* Work order
Reproduce, exactly and in full, the lines from the one with "This screenshot has height=454, width=950." through the one with "Task: Open the Servers menu" in the data below; drop pictures.

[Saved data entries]
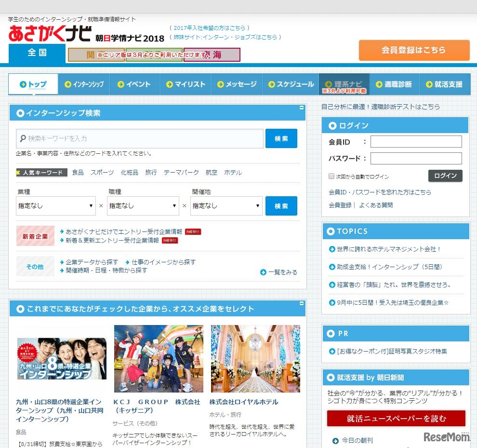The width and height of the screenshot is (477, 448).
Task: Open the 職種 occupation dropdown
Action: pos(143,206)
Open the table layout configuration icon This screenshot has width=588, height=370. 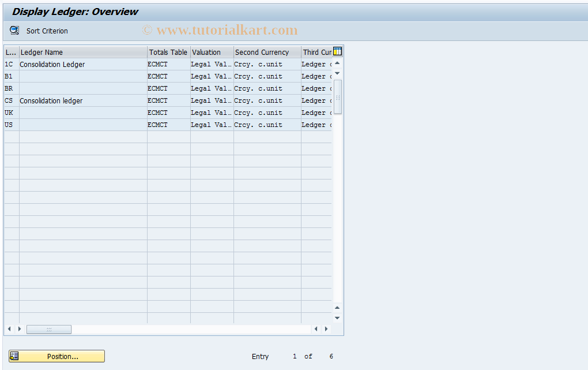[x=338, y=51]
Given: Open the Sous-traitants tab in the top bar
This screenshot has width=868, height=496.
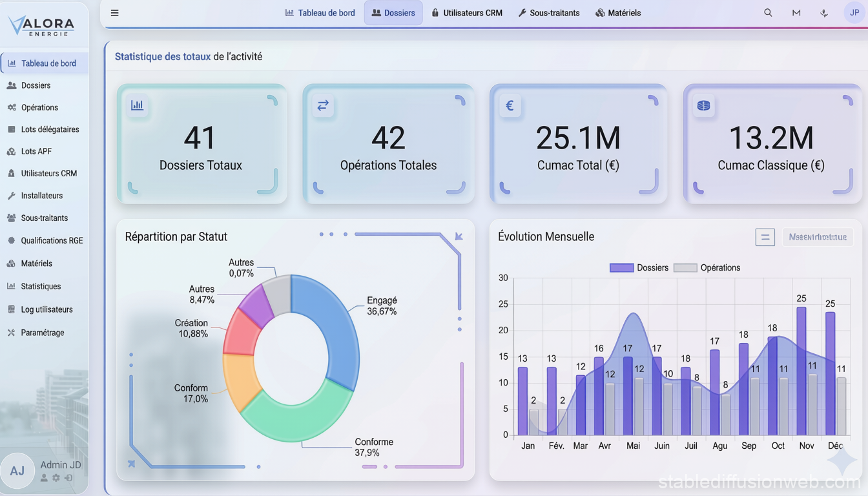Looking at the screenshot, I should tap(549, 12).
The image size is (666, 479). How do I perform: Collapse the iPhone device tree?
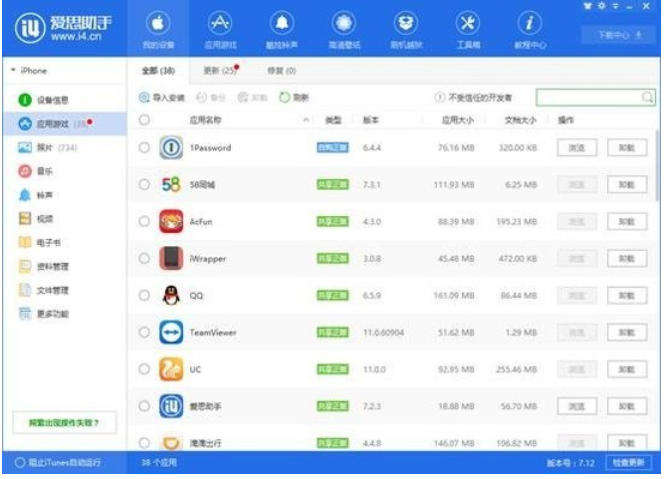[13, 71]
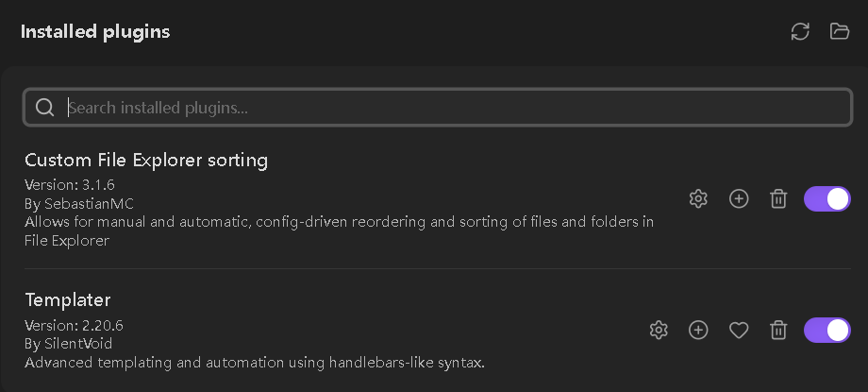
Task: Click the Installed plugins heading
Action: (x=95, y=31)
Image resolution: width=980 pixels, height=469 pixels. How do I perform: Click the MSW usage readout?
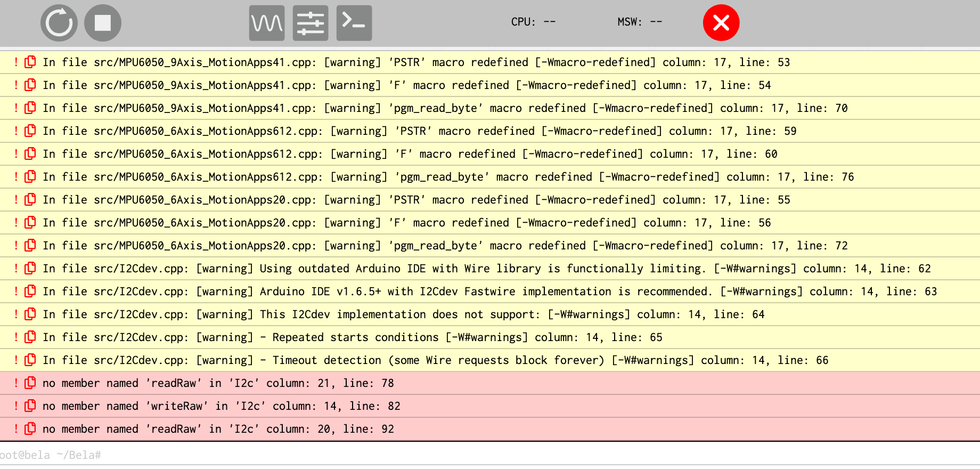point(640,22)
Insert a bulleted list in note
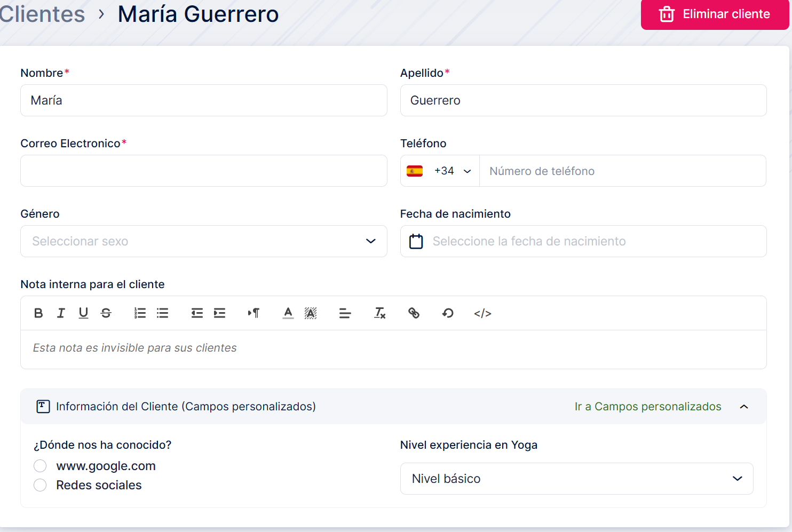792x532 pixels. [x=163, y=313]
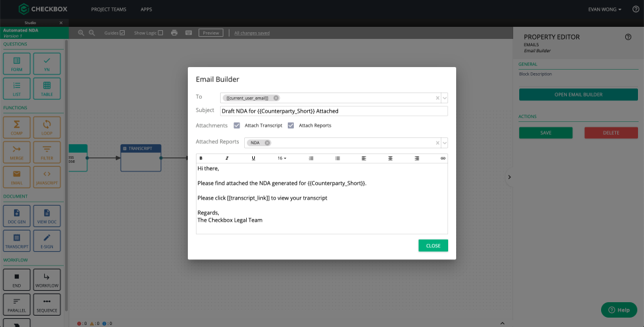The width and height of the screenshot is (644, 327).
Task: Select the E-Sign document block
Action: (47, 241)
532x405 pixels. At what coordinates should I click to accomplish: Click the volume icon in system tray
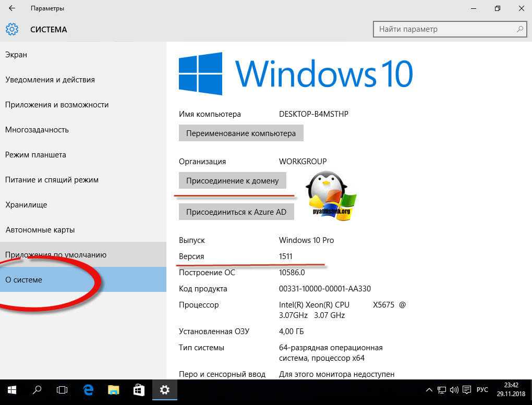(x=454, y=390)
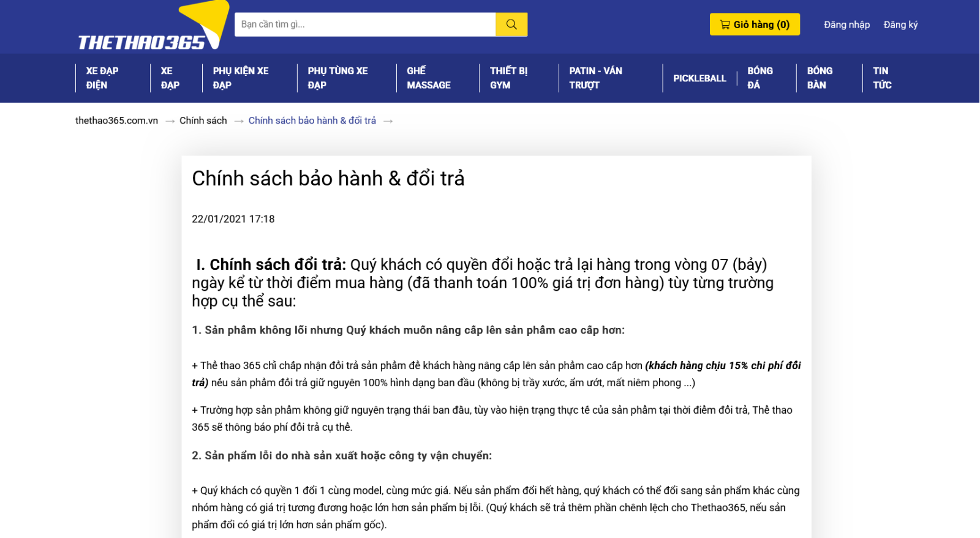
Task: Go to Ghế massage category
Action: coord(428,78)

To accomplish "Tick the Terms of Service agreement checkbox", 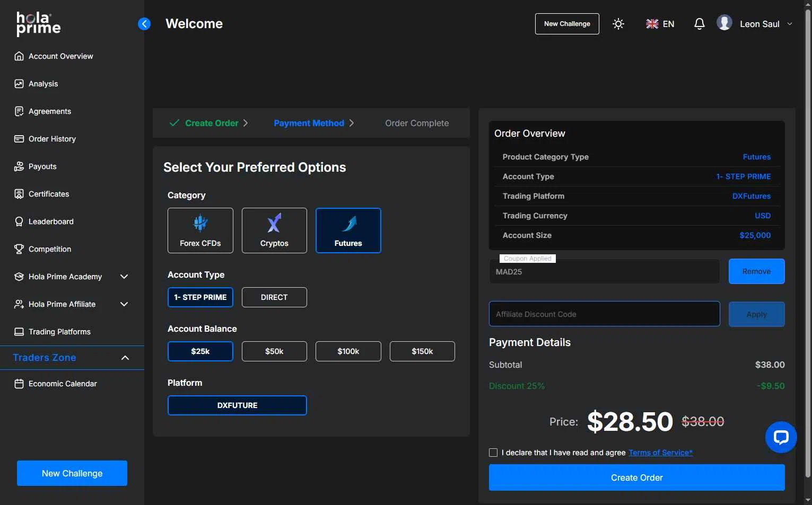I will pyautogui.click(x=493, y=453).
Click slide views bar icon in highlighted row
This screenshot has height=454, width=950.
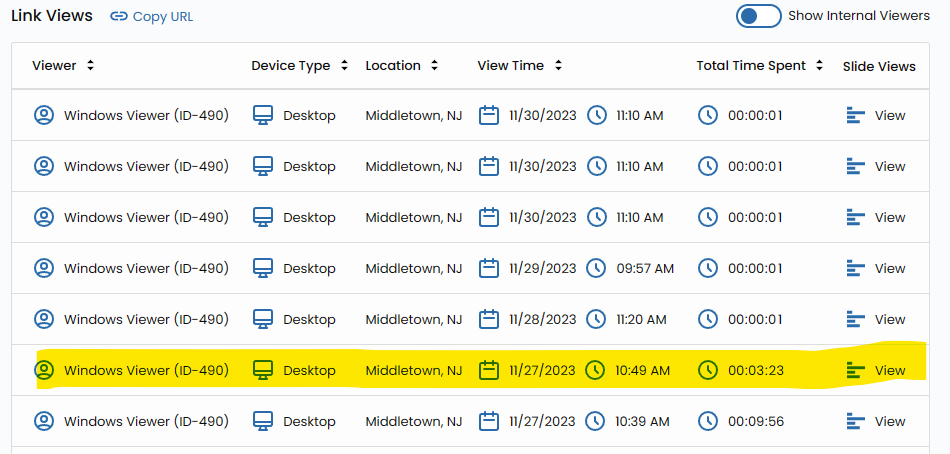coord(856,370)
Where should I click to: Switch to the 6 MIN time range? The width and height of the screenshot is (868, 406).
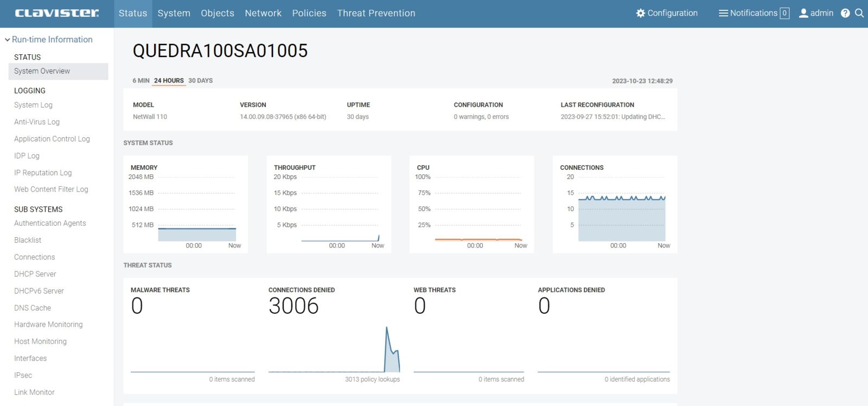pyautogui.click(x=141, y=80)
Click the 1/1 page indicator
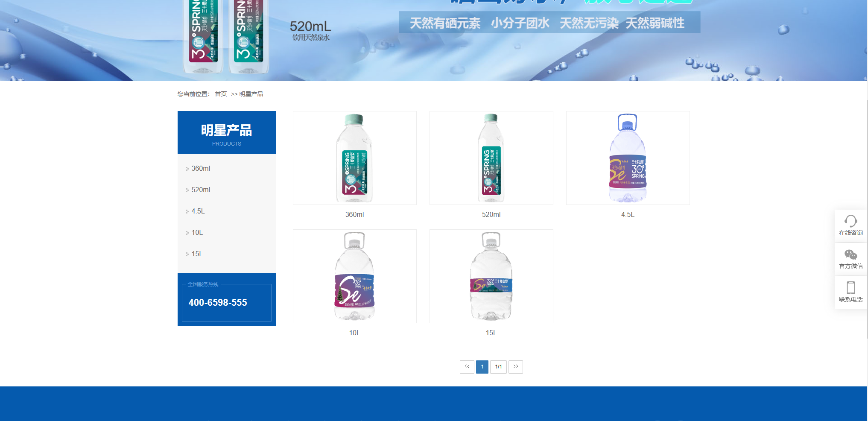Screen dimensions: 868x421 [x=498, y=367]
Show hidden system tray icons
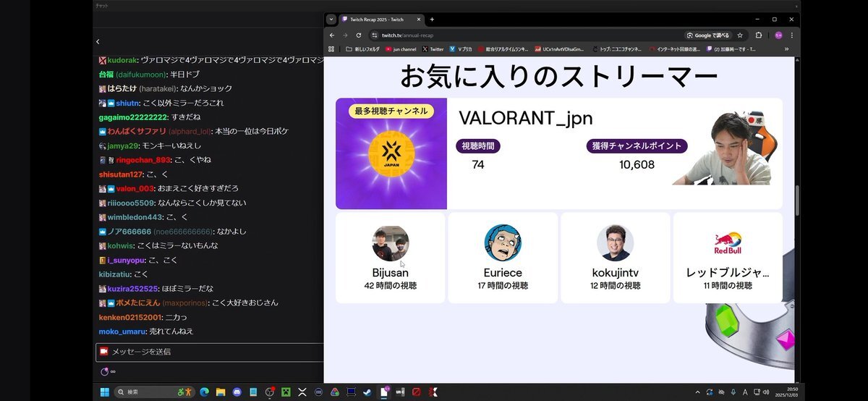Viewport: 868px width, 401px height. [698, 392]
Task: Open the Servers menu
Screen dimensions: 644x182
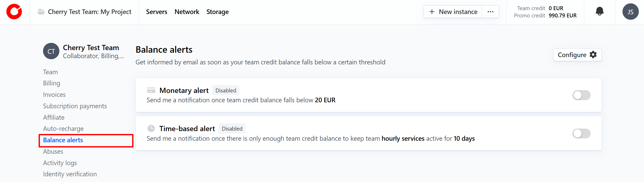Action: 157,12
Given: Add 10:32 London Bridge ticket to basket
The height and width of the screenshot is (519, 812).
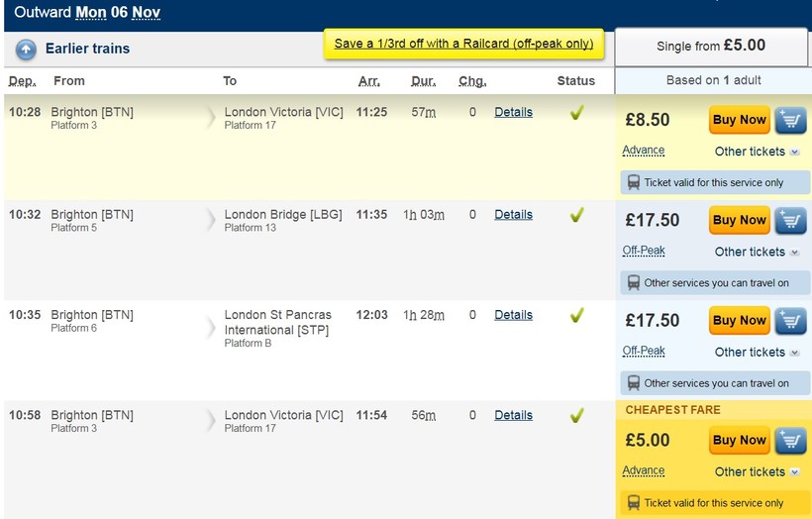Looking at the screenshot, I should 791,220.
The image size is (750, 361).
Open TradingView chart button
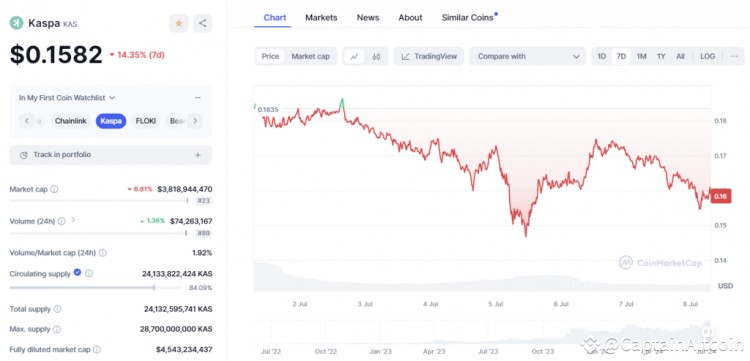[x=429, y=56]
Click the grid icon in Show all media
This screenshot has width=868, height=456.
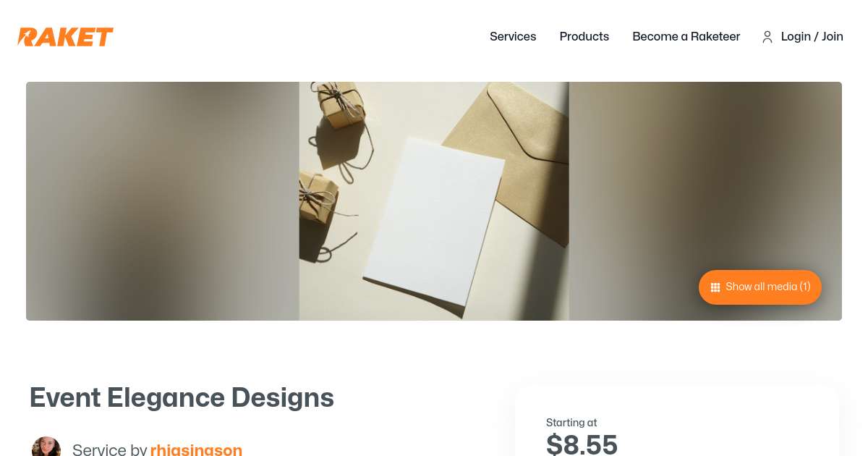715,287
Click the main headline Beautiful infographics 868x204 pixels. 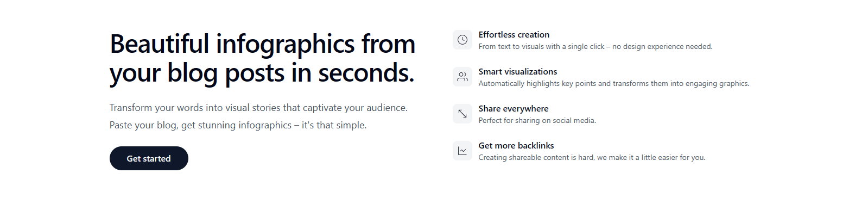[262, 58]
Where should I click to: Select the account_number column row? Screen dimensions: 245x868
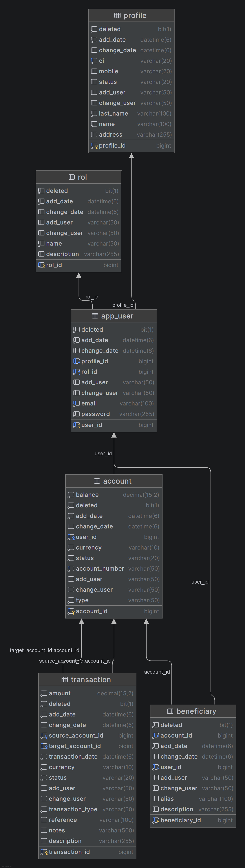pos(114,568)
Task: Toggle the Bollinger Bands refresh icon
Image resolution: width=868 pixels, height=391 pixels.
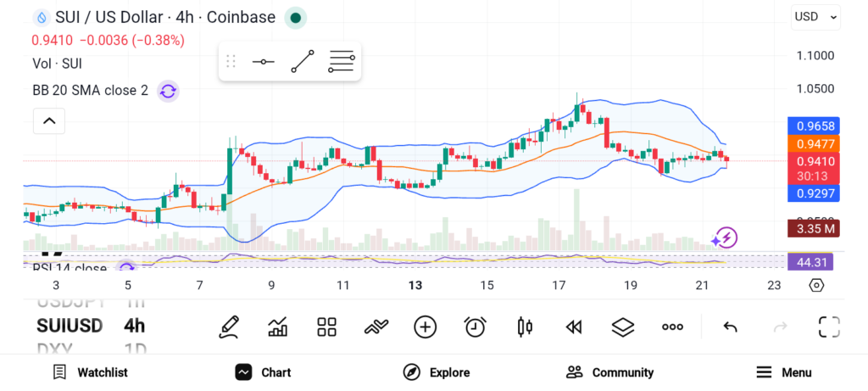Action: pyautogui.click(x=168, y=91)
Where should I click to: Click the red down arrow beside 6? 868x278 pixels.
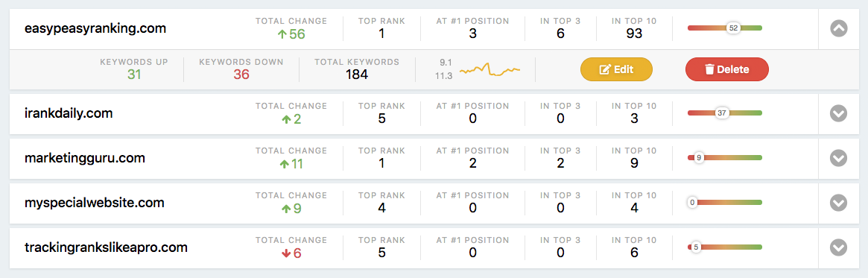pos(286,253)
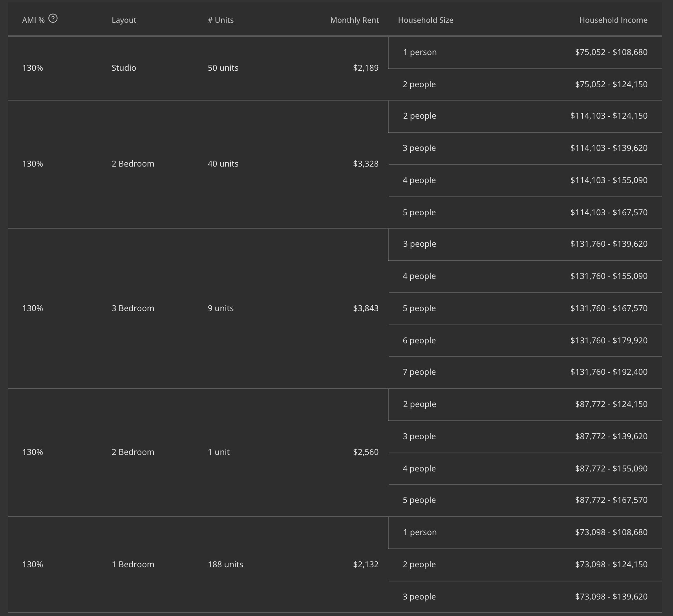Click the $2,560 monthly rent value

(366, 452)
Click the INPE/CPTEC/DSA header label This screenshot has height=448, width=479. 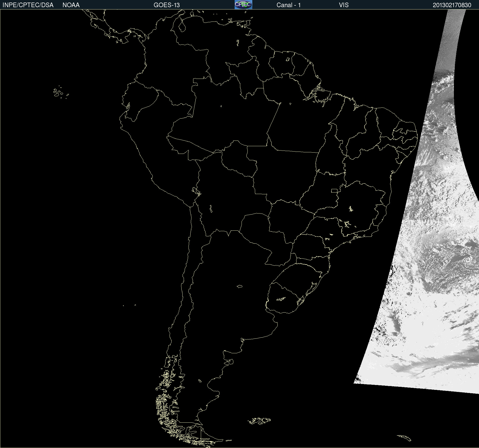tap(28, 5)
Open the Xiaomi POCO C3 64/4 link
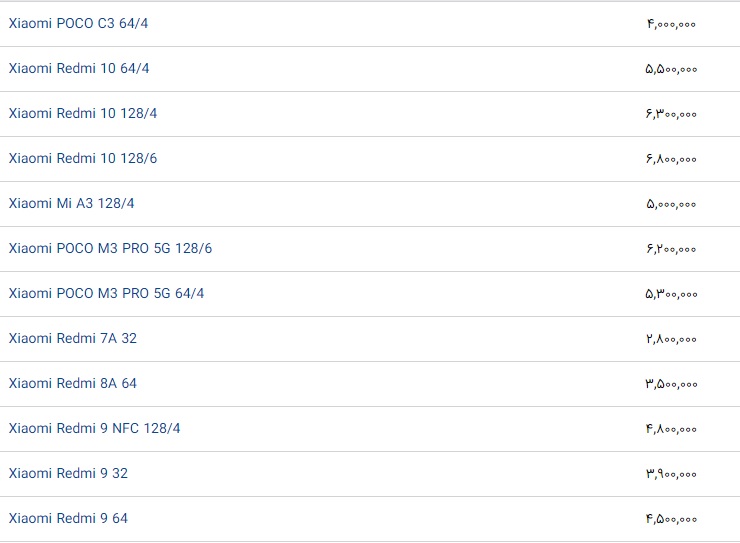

* Reply
This screenshot has height=454, width=950.
coord(856,370)
Where should I click to: Switch to the 6 MIN time range? The width and height of the screenshot is (868, 406).
pyautogui.click(x=141, y=80)
Click the 1/1 page indicator
Screen dimensions: 868x421 [x=498, y=367]
Show hidden system tray icons
Viewport: 868px width, 401px height. [698, 392]
Task: Open the Servers menu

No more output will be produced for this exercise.